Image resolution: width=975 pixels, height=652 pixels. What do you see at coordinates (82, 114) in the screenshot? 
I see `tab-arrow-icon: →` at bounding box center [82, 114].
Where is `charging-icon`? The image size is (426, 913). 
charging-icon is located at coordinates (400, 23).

==*==

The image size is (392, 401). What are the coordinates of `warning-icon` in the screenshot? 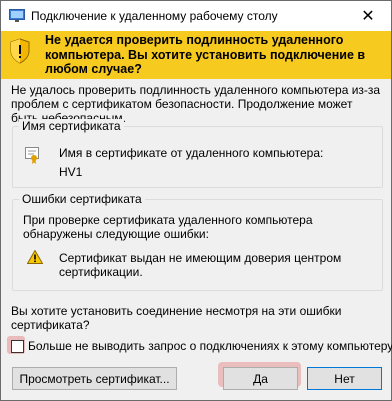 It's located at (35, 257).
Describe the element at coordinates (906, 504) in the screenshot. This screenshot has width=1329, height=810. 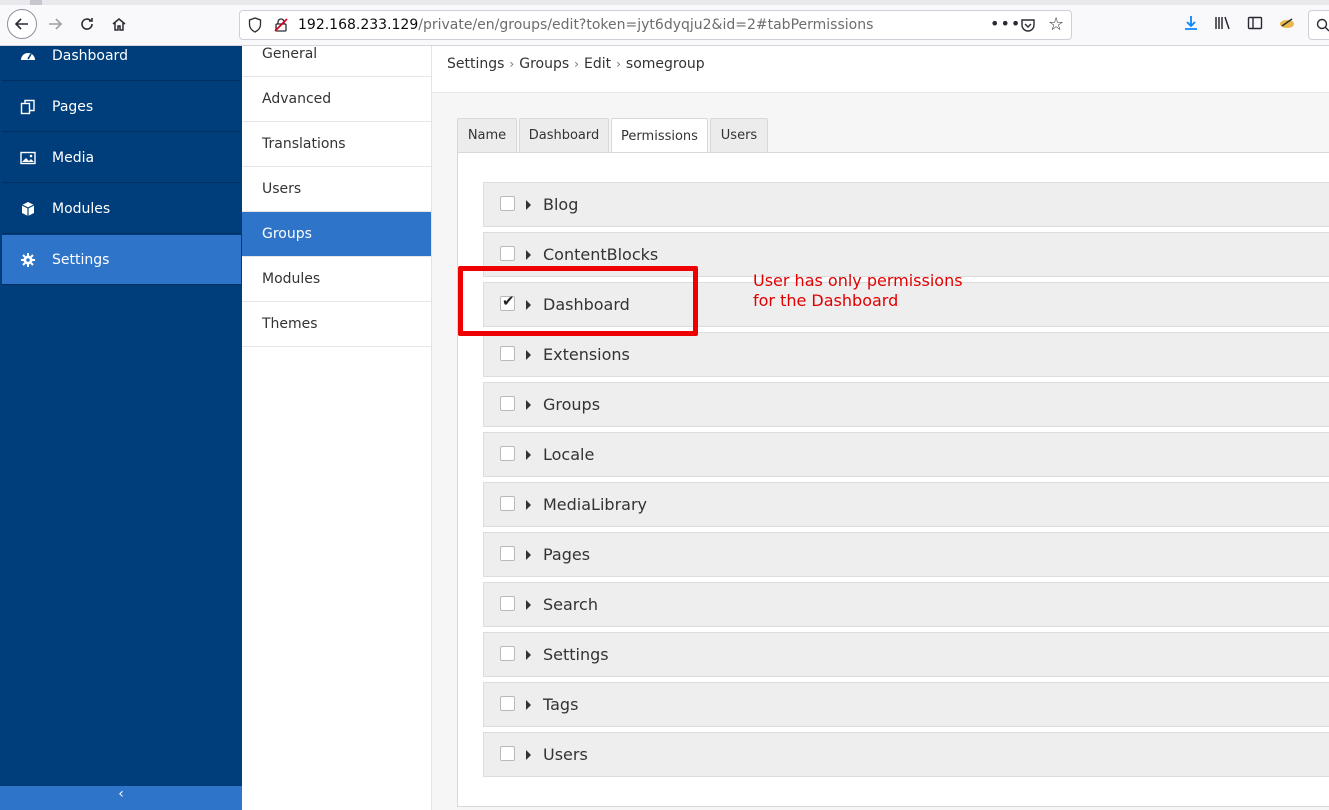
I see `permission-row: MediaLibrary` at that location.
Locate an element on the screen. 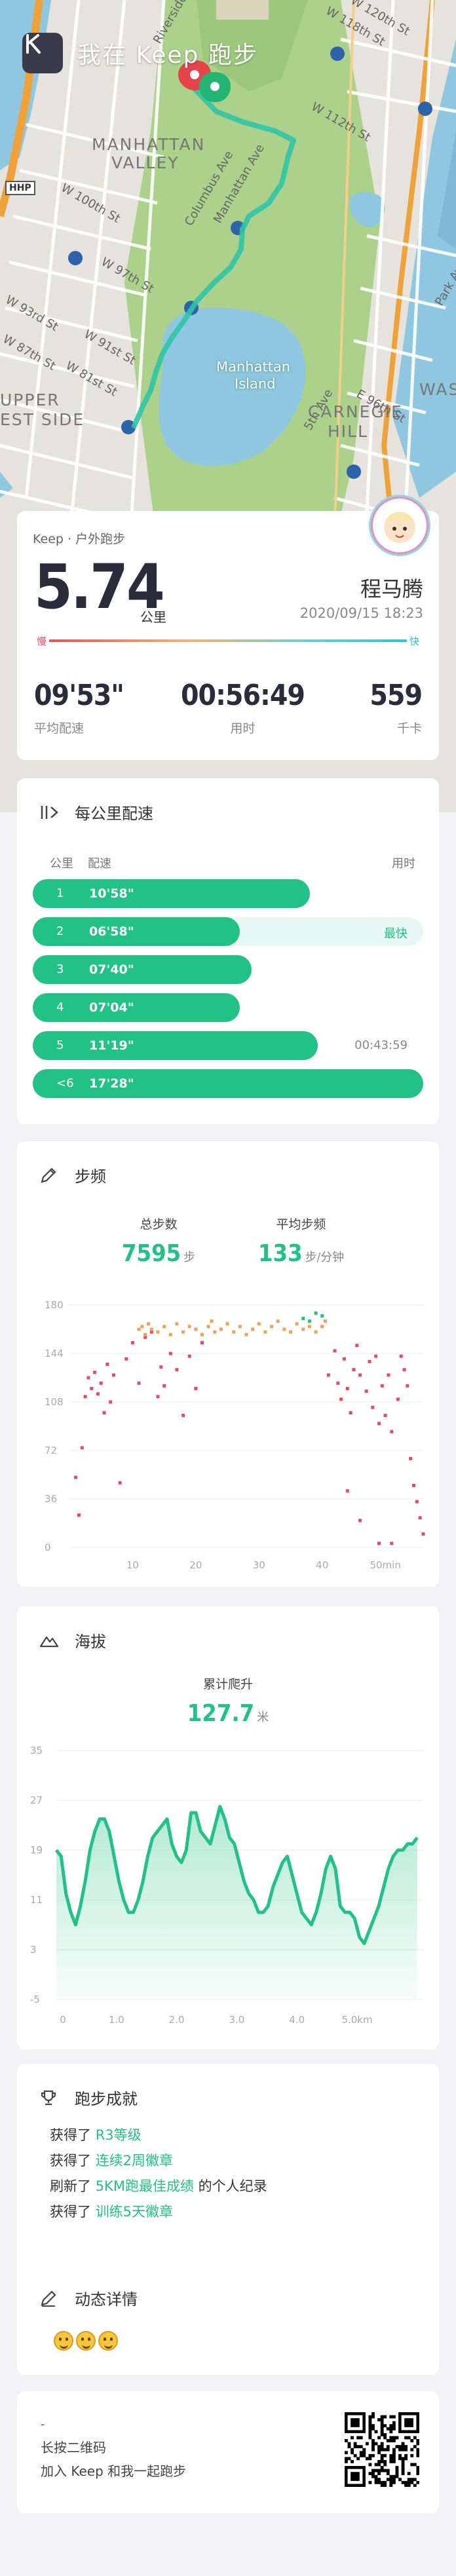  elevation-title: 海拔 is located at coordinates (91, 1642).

==*==

Please revise the listing by replacing "pixels" with "px" and return only the revised lines, with nothing else altered. Begin at the line that has "Image resolution: width=975" and stop after the line that has "charging-icon is located".

__Solution__
Image resolution: width=975 px, height=652 px. What do you see at coordinates (82, 114) in the screenshot? 
I see `tab-arrow-icon: →` at bounding box center [82, 114].
Where is `charging-icon`? The image size is (426, 913). 
charging-icon is located at coordinates (400, 23).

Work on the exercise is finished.